Abstract Funding Acknowledgements Type of funding sources: Public Institution(s). Main funding source(s): National Institute of Cardiology grant. Objectives To evaluate, whether a pre-CABG coronary computed tomography based FFR (FFR-CT) result at the site of a future anastomosis would predict the graft failure in patients undergoing CABG. Background Functional guidance of surgical coronary revascularization remains debatable. Recently FFR-CT is recognized as suitable for the diagnosis of vessel-specific ischemia. Methods In 43 patients (mean age 65.14y (± 9.91), 15 women) who had CCTA performed less than 6 months prior to the isolated CABG, follow-up CCTA were acquired >12 months post CABG procedure (at median of 903[IQR:468–1669] days). Based on the pre-CABG CCTA, FFR-CT values were simulated. On the basis of follow-up CCTA the anastomosis sites and the graft patency were determined. The graft failure was defined as either its stenosis >50% or occlusion.

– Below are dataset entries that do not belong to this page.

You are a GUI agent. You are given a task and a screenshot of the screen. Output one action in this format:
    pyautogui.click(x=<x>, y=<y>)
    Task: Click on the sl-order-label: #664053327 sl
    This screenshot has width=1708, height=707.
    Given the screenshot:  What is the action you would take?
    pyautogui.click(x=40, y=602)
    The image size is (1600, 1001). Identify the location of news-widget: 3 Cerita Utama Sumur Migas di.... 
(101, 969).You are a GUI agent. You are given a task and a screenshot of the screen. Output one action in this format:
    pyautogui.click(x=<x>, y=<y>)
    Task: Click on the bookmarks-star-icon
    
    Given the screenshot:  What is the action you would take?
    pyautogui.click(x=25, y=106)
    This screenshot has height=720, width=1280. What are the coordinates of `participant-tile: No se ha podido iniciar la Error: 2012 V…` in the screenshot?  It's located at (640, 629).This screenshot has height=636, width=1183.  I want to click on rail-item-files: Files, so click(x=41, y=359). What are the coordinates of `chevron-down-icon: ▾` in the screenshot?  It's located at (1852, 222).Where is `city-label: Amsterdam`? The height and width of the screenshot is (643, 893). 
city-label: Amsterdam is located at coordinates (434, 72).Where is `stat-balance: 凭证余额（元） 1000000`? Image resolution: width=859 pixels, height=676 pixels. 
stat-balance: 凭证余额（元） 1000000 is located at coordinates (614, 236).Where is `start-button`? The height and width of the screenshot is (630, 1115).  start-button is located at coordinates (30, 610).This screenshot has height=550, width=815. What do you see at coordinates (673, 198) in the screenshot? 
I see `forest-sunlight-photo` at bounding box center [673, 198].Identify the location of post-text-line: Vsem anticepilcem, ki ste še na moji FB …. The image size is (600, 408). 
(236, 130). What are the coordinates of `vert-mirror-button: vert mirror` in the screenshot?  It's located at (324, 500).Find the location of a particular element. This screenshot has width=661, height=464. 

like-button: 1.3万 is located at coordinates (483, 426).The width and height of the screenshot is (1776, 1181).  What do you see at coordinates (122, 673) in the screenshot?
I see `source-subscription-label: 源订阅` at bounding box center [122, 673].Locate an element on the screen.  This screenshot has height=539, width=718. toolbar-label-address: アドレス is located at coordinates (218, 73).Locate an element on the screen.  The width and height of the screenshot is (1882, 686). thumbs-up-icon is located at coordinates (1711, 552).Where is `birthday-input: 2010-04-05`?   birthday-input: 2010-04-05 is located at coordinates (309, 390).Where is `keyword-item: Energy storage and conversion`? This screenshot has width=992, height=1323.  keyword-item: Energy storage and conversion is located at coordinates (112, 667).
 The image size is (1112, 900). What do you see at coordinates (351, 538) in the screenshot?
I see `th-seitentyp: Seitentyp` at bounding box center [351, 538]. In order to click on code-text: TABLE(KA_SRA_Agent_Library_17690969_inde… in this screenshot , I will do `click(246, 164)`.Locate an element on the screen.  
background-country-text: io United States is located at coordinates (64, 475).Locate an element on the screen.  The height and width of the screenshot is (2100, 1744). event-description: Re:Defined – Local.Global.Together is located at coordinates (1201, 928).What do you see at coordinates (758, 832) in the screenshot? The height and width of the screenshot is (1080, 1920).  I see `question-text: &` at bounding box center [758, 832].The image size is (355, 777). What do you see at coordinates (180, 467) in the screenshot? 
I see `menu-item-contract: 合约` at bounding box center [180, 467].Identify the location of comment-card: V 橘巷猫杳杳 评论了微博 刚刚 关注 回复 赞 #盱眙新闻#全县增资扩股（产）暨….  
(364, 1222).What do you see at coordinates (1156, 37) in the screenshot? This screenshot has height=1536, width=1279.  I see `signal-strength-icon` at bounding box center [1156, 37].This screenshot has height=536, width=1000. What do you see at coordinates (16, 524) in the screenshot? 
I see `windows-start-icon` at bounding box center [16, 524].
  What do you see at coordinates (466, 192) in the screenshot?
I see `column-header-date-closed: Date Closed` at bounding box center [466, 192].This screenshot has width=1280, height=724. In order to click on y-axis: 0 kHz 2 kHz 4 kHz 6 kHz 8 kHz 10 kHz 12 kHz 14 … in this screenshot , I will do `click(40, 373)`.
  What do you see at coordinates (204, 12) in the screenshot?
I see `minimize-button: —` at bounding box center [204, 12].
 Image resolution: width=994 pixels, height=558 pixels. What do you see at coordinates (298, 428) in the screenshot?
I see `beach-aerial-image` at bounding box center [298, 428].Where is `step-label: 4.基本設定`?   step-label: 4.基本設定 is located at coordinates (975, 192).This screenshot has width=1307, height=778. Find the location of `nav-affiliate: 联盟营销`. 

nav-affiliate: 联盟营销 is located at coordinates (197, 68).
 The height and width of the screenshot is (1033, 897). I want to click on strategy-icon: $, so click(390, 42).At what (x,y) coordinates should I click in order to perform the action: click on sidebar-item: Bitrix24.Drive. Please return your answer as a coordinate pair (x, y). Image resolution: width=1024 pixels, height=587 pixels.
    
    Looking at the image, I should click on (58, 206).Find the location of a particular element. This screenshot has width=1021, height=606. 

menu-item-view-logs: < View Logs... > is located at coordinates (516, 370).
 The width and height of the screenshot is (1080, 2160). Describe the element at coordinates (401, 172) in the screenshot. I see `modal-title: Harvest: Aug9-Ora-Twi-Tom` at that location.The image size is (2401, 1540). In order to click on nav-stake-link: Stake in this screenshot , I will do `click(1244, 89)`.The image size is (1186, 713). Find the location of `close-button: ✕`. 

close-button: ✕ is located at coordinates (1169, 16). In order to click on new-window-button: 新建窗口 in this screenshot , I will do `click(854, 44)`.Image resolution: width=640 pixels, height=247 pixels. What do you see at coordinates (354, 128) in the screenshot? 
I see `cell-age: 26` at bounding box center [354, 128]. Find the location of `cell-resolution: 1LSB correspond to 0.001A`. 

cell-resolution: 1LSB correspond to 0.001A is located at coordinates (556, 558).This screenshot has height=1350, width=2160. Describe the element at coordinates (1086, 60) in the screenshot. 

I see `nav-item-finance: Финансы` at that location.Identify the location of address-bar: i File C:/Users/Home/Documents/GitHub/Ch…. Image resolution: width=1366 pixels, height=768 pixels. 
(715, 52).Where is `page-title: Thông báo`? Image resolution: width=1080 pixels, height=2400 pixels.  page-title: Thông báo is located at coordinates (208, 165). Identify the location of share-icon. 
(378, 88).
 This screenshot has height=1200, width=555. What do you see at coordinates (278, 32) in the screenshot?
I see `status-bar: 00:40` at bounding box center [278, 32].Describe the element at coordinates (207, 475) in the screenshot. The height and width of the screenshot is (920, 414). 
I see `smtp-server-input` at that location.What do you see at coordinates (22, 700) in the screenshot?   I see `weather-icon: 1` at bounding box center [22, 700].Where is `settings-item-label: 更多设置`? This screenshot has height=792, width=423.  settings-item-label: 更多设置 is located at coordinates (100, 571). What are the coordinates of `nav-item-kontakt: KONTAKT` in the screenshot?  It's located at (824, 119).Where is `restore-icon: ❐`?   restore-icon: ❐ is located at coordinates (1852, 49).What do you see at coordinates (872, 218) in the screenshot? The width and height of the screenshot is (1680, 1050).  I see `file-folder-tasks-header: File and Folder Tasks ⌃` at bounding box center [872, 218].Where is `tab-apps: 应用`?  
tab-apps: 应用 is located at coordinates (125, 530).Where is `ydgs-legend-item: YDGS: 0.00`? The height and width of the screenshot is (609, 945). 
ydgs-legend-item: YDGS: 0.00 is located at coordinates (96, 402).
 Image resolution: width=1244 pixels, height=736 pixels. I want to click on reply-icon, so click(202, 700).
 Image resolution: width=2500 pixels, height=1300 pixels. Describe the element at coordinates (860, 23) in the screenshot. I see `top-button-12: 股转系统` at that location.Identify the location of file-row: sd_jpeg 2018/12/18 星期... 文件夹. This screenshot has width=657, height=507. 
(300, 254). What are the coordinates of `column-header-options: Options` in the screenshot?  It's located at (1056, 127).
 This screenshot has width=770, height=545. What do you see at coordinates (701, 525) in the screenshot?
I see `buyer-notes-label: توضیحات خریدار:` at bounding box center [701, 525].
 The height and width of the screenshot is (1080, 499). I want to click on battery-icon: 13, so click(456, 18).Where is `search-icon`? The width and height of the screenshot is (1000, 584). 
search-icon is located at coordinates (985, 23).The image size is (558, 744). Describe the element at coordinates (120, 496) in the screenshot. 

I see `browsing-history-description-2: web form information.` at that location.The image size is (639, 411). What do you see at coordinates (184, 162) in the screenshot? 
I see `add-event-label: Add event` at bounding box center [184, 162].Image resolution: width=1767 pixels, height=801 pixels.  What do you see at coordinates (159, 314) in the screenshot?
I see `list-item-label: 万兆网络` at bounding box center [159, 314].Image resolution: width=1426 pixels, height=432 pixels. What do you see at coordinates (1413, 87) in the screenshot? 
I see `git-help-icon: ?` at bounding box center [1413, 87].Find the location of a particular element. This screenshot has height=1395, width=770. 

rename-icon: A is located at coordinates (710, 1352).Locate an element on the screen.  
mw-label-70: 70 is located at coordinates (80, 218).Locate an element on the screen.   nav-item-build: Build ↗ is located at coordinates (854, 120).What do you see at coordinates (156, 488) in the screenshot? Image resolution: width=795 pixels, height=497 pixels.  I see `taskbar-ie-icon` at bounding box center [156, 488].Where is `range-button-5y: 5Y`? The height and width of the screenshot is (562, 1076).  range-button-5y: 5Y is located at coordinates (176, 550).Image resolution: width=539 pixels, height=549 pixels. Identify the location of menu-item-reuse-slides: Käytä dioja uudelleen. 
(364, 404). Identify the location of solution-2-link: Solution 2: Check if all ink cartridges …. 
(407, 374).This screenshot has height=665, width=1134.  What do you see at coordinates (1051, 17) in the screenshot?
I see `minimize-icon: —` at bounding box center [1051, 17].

Results 98 (44 saphenous, 54 LIMA/RIMA) grafts were assessed. 18 graft from 16 patients were dysfunctional on follow-up CCTA. FFR-CT values measured at the location of the future anastomosis were significantly higher in the dysfunctional than normal grafts (0.77[0.71–0.81] vs 0.60[0.56–0.66] respectively, p = 0.0007). According to multivariable Cox regression model pre-CABG FFR-CT (HR=1.1;95%CI:1.0–1.1, p = 0.0230), and bypass graft to RCA (HR=3.7; 95%CI:1.4–9.3 vs. LAD) were independent predictors of graft dysfunction during follow-up. The optimal threshold of FFR-CT to predict graft failure was >0.68 (sensitivity 88.9% (95%CI:65.3–98.6), specificity 63.7% (95%CI:52.2–74.2), PPV 35.6% (95%CI:28.3%-43.5%), NPV 96.2% (95%CI:87.2%-99.0%). Conclusions Pre-CABG functional FFR-CT predicts future coronary bypass graft failure. This shows utility of FFR-CT for guiding coronary revascularization and also suggests significance of physiological assessment prior to CABG.